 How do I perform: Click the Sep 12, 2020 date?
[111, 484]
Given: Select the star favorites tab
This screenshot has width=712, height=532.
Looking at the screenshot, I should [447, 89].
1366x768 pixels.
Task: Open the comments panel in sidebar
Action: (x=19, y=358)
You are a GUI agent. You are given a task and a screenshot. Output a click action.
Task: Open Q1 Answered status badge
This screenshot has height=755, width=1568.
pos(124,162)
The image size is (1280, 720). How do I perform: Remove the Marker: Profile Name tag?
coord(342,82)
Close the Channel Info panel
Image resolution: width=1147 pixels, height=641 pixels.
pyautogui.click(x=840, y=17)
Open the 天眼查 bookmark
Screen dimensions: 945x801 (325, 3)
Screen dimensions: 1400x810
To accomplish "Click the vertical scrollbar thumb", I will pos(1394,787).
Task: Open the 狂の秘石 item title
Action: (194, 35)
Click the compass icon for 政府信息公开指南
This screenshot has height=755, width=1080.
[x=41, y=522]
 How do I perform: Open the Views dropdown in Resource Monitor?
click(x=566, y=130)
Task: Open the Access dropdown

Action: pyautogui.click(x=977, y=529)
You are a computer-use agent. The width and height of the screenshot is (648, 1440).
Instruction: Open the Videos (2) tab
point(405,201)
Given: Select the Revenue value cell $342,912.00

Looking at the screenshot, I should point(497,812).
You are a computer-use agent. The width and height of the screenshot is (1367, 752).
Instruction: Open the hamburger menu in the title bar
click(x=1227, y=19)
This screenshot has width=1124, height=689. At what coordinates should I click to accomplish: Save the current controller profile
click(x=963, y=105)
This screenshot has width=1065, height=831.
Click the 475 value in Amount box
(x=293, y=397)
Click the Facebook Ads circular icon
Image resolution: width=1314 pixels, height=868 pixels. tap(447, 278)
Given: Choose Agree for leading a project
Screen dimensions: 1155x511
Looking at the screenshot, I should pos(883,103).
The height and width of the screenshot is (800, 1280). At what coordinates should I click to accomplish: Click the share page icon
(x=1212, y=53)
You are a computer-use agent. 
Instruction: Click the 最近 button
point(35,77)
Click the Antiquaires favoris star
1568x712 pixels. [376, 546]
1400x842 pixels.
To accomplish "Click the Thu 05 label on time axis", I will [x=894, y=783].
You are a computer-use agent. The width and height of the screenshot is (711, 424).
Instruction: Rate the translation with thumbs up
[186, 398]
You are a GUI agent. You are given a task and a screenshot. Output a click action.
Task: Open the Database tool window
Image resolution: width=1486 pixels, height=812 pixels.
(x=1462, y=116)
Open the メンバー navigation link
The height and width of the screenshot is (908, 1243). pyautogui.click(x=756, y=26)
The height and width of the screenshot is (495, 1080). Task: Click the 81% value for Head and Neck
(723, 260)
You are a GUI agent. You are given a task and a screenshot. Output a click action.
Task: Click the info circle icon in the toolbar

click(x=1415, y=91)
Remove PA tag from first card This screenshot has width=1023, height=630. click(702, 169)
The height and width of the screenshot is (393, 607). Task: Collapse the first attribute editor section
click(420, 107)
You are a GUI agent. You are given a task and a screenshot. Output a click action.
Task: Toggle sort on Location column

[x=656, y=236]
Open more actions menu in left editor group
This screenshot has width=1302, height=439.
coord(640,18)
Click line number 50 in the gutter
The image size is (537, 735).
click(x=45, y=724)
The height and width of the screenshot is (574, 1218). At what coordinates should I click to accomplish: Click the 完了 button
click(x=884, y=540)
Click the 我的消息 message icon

### Required work
A verbatim copy of the listing is to be returned in full.

### Result of the task
 How do I perform: Click the Sep 12, 2020 date?
[111, 484]
Given: Select the star favorites tab
This screenshot has width=712, height=532.
Looking at the screenshot, I should [447, 89].
1366x768 pixels.
Task: Open the comments panel in sidebar
Action: (x=19, y=358)
You are a GUI agent. You are given a task and a screenshot. Output a click action.
Task: Open Q1 Answered status badge
This screenshot has height=755, width=1568.
pos(124,162)
The image size is (1280, 720). How do I perform: Remove the Marker: Profile Name tag?
coord(342,82)
Close the Channel Info panel
Image resolution: width=1147 pixels, height=641 pixels.
pyautogui.click(x=840, y=17)
Open the 天眼查 bookmark
Screen dimensions: 945x801 (325, 3)
Screen dimensions: 1400x810
To accomplish "Click the vertical scrollbar thumb", I will pos(1394,787).
Task: Open the 狂の秘石 item title
Action: (194, 35)
Click the compass icon for 政府信息公开指南
This screenshot has height=755, width=1080.
[x=41, y=522]
 How do I perform: Open the Views dropdown in Resource Monitor?
click(x=566, y=130)
Task: Open the Access dropdown

Action: pyautogui.click(x=977, y=529)
You are a computer-use agent. The width and height of the screenshot is (648, 1440).
Instruction: Open the Videos (2) tab
point(405,201)
Given: Select the Revenue value cell $342,912.00

Looking at the screenshot, I should point(497,812).
You are a computer-use agent. The width and height of the screenshot is (1367, 752).
Instruction: Open the hamburger menu in the title bar
click(x=1227, y=19)
This screenshot has width=1124, height=689. At what coordinates should I click to accomplish: Save the current controller profile
click(x=963, y=105)
This screenshot has width=1065, height=831.
Click the 475 value in Amount box
(x=293, y=397)
Click the Facebook Ads circular icon
Image resolution: width=1314 pixels, height=868 pixels. tap(447, 278)
Given: Choose Agree for leading a project
Screen dimensions: 1155x511
Looking at the screenshot, I should pos(883,103).
The height and width of the screenshot is (800, 1280). At what coordinates should I click to accomplish: Click the share page icon
(x=1212, y=53)
You are a computer-use agent. 
Instruction: Click the 最近 button
point(35,77)
Click the Antiquaires favoris star
1568x712 pixels. [376, 546]
1400x842 pixels.
To accomplish "Click the Thu 05 label on time axis", I will [x=894, y=783].
You are a computer-use agent. The width and height of the screenshot is (711, 424).
Instruction: Rate the translation with thumbs up
[186, 398]
You are a GUI agent. You are given a task and a screenshot. Output a click action.
Task: Open the Database tool window
Image resolution: width=1486 pixels, height=812 pixels.
(x=1462, y=116)
Open the メンバー navigation link
The height and width of the screenshot is (908, 1243). pyautogui.click(x=756, y=26)
The height and width of the screenshot is (495, 1080). Task: Click the 81% value for Head and Neck
(723, 260)
You are a GUI agent. You are given a task and a screenshot. Output a click action.
Task: Click the info circle icon in the toolbar

click(x=1415, y=91)
Remove PA tag from first card This screenshot has width=1023, height=630. click(702, 169)
The height and width of the screenshot is (393, 607). Task: Collapse the first attribute editor section
click(420, 107)
You are a GUI agent. You are given a task and a screenshot. Output a click action.
Task: Toggle sort on Location column

[x=656, y=236]
Open more actions menu in left editor group
This screenshot has width=1302, height=439.
coord(640,18)
Click line number 50 in the gutter
The image size is (537, 735).
click(x=45, y=724)
The height and width of the screenshot is (574, 1218). At what coordinates should I click to accomplish: Click the 完了 button
click(x=884, y=540)
Click the 我的消息 message icon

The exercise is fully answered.